→ WHAT YOU ARE ASKED TO DO
Please locate every line in the entries below that contains the word "Instruction", and copy each of those lines out in full.

→ RECORDS FOR THIS EXERCISE
▬▬▬▬▬▬▬▬▬▬
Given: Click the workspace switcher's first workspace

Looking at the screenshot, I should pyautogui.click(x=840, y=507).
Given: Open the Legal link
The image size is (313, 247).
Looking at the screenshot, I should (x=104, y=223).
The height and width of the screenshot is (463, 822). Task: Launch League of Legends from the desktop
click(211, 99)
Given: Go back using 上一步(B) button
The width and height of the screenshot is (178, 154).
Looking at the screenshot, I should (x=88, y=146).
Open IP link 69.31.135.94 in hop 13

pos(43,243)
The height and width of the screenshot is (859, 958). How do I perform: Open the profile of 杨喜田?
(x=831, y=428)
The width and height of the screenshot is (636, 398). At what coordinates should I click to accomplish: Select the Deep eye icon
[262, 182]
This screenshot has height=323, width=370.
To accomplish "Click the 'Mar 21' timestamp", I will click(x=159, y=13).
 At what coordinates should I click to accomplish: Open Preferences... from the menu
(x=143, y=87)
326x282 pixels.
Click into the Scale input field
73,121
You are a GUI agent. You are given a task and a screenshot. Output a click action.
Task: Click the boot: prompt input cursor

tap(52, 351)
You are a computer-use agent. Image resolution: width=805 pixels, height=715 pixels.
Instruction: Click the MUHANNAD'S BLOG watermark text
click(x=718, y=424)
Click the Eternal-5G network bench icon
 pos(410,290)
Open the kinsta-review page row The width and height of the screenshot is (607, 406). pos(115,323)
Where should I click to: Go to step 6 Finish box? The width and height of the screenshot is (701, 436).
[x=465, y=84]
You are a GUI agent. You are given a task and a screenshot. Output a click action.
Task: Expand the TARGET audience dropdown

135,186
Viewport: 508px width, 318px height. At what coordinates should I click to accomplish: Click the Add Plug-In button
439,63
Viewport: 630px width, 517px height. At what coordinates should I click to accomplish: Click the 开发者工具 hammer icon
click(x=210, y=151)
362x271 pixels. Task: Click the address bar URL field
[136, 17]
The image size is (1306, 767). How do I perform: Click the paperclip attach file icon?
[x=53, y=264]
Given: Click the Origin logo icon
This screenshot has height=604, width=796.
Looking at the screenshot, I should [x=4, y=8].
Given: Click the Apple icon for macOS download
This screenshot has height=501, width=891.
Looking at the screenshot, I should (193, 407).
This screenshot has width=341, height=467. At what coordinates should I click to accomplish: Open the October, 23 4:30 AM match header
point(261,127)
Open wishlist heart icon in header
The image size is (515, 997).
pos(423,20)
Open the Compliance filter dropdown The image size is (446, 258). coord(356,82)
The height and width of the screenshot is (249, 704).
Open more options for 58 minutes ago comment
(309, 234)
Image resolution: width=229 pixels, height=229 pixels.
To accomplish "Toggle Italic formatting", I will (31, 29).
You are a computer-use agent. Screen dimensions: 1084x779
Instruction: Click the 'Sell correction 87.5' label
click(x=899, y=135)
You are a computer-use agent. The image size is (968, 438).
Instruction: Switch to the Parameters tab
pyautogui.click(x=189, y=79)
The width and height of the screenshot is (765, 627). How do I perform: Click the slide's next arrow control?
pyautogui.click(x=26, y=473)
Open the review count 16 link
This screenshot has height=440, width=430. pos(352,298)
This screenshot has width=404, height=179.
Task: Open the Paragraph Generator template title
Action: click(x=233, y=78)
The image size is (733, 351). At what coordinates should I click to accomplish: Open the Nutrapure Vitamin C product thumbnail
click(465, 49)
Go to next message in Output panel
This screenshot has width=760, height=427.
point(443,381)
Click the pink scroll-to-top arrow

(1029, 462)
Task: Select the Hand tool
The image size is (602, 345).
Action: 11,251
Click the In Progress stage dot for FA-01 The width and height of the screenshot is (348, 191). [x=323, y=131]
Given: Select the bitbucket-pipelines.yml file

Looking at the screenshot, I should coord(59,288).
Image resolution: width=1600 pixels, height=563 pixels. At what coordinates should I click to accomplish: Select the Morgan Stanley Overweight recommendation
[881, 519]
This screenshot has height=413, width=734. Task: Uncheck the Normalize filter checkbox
▬▬▬▬▬▬▬▬▬▬
→ TASK OUTPUT
Instruction: Click the MUHANNAD'S BLOG watermark text
Instruction: Click the 'Sell correction 87.5' label
Instruction: Switch to the Parameters tab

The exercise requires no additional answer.